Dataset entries
..............................

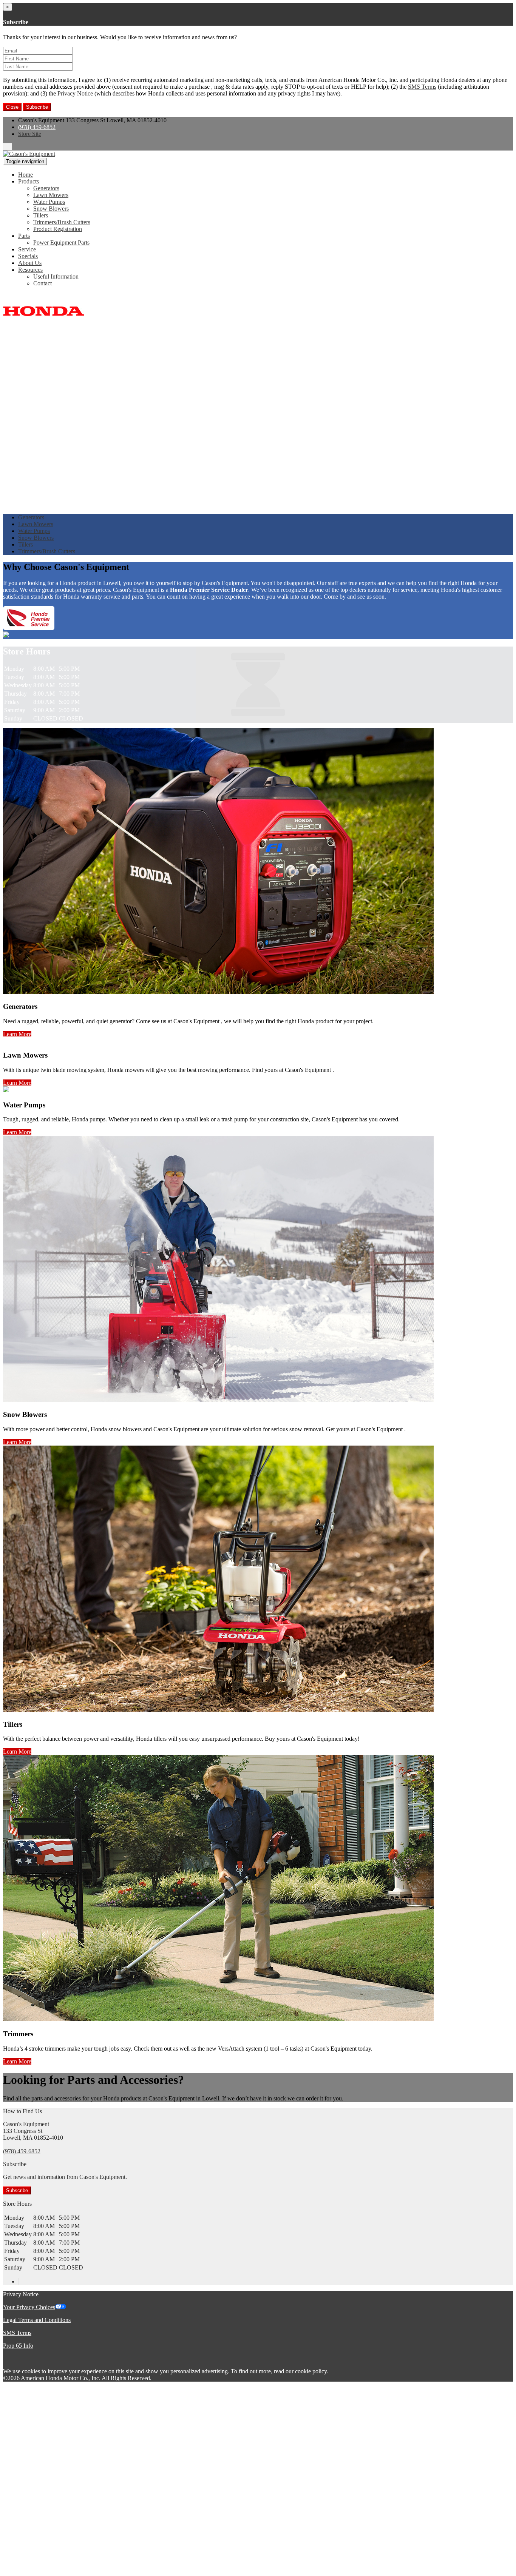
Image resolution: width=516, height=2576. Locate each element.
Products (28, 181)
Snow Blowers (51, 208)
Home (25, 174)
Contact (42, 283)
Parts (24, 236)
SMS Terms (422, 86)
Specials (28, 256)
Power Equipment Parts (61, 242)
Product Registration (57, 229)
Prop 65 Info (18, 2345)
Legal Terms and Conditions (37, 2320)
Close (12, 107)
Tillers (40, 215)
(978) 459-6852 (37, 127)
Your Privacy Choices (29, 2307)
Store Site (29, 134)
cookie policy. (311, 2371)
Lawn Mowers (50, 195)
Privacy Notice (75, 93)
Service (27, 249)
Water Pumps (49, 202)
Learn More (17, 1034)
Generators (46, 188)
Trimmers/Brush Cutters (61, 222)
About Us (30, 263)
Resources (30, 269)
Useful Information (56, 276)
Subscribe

..............................

◆ Your assignment:
List every line from the entries above in which "Privacy" appears.

◆ Final answer:
Your Privacy Choices (29, 2307)
Privacy Notice (75, 93)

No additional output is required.